Akt Activation Regulates Macrophage Survival and Differentiation: Role of M-CSF and Endogenous ROS.

Previous reports from our laboratory showed M-CSF promotes PI 3-kinase activation resulting in the production of reactive oxygen species (ROS) and PI 3-kinase inhibitors, and the antioxidants diphenyleneiodonium (DPI) and n-acetyl cysteine (NAC) suppressed M-CSF-stimulated Erk activation. In this study, we hypothesized that M-CSF-induced generation of ROS affected Akt1 activation and sought to define the role of Akt1 in monocyte/macrophage survival and differentiation. We found that the production of ROS following M-CSF-treatment was inhibited by the antioxidant DPI. The addition of either DPI or NAC to the monocytes in the presence of M-CSF resulted in decrease cell survival as measured by Annexin V/PI and DNA fragmentation. In the cells treated with the antioxidants, there was a reduction in pAKT protein levels compared to M-CSF alone treatment suggesting that ROS contributed to Akt activity and cell survival. Macrophages from p47^{phox −/−} mice, lacking a key component of the NADPH oxidase complex required for ROS generation were examined for M-CSF-induced survival and Akt1 activation. Bone marrow macrophages from p47^{phox −/ −} mice and wild type (WT) littermates were isolated and differentiated in RPMI-1640 medium in the presence of 20 ng/ml of M-CSF for 5 days. We observed a reduction in Akt1 phosphorylation, cellular survival and increase in apoptosis measured by Annexin V/PI staining in p47^{phox −/ −} macrophages compared to WT controls.

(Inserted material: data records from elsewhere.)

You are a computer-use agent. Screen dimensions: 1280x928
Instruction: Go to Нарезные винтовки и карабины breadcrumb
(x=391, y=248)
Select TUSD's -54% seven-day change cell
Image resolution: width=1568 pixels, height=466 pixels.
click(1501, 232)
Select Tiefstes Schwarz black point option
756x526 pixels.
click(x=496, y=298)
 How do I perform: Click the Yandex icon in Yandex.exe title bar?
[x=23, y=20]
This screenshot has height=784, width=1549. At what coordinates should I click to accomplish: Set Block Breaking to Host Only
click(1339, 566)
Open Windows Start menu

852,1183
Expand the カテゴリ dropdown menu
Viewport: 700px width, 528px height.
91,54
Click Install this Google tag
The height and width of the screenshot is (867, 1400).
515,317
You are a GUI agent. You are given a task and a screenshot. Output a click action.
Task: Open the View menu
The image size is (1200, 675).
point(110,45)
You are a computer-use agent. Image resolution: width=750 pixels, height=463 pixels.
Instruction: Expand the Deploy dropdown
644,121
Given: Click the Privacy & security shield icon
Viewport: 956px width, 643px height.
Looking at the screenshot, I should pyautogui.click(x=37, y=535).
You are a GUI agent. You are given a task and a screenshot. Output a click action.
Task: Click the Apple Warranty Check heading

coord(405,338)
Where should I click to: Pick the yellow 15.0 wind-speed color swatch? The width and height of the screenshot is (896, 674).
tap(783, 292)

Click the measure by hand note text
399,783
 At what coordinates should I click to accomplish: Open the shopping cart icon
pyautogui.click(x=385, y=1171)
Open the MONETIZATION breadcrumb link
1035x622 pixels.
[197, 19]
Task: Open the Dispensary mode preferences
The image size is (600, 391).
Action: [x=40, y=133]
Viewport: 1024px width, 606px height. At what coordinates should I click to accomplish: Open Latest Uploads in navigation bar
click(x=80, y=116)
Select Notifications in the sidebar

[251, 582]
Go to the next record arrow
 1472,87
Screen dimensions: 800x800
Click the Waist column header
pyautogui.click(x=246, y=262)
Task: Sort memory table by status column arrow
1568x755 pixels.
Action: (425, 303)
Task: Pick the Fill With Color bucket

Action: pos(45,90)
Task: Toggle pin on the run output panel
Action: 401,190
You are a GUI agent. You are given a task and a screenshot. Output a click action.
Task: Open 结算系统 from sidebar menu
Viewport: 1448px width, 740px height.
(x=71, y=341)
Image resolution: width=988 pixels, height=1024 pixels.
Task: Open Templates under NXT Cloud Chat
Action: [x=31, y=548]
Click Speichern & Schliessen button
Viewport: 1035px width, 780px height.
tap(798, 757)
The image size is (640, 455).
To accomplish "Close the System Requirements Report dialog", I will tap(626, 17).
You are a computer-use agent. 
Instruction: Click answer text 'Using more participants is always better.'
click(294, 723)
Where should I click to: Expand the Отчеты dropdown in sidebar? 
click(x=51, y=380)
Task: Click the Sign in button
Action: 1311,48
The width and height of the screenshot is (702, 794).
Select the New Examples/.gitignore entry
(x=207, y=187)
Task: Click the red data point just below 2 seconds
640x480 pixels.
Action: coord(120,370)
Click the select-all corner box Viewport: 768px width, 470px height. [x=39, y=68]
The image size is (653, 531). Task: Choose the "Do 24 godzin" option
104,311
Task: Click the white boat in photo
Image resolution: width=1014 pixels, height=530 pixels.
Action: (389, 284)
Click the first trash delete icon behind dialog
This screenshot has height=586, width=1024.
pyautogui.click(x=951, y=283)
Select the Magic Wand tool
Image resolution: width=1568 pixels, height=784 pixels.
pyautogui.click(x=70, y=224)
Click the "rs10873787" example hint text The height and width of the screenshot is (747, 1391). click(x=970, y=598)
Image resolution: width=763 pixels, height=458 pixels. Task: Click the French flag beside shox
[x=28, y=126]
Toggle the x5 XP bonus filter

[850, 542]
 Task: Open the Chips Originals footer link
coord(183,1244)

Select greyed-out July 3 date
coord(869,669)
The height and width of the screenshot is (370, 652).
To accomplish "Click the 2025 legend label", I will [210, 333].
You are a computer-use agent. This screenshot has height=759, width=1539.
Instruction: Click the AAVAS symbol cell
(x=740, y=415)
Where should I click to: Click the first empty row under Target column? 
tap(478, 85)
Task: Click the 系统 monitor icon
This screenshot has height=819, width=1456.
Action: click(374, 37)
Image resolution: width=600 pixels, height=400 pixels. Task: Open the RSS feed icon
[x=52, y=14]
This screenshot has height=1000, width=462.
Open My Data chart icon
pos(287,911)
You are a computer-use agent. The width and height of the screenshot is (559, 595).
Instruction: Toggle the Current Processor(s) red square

Since macrophages from the p47^phox−/− mice had reduced Akt1 activity and cell survival to M-CSF stimulation, we next wanted to independently evaluate the role of Akt in macrophage survival and differentiation. We therefore examined macrophages from mice that had targeted expression of activated Akt1 (Myr-Akt1) in mononuclear phagocytes. Bone marrow from Myr-Akt1 mice and (WT) littermates was isolated and cultured in the presence of 20 ng/ml of M-CSF for 5 days. We found that Myr-Akt1 cells had enhanced survival and reduced apoptosis versus WT cells. Interestingly, Myr-Akt1 mice had normal circulating numbers of monocytes, but had splenomegaly and increased numbers of mature macrophages in their spleens by CD68 staining. Since the expression of Myr-Akt1 in BMM enhanced cell survival, we were interested in the effect in human monocytes. Peripheral blood monocytes (PBM) were transiently transfected with Myr-Akt1 constructs. We observed a decrease in Annexin V/PI staining indicating promotion of cell survival in PBM expressing Myr-Akt compared to untransfected PBM. Since Akt1 appeared to be important for macrophage survival/differentiation, we examined its contribution in human alveolar macrophage homeostasis and found that freshly isolated macrophages had constitutive Akt1 activity and had increased levels of Akt1 protein. This data support a critical role for Akt1 in macrophage differentiation in mice. Together, our findings may provide insight in the pathogenesis of monocyte/macrophage homeostasis.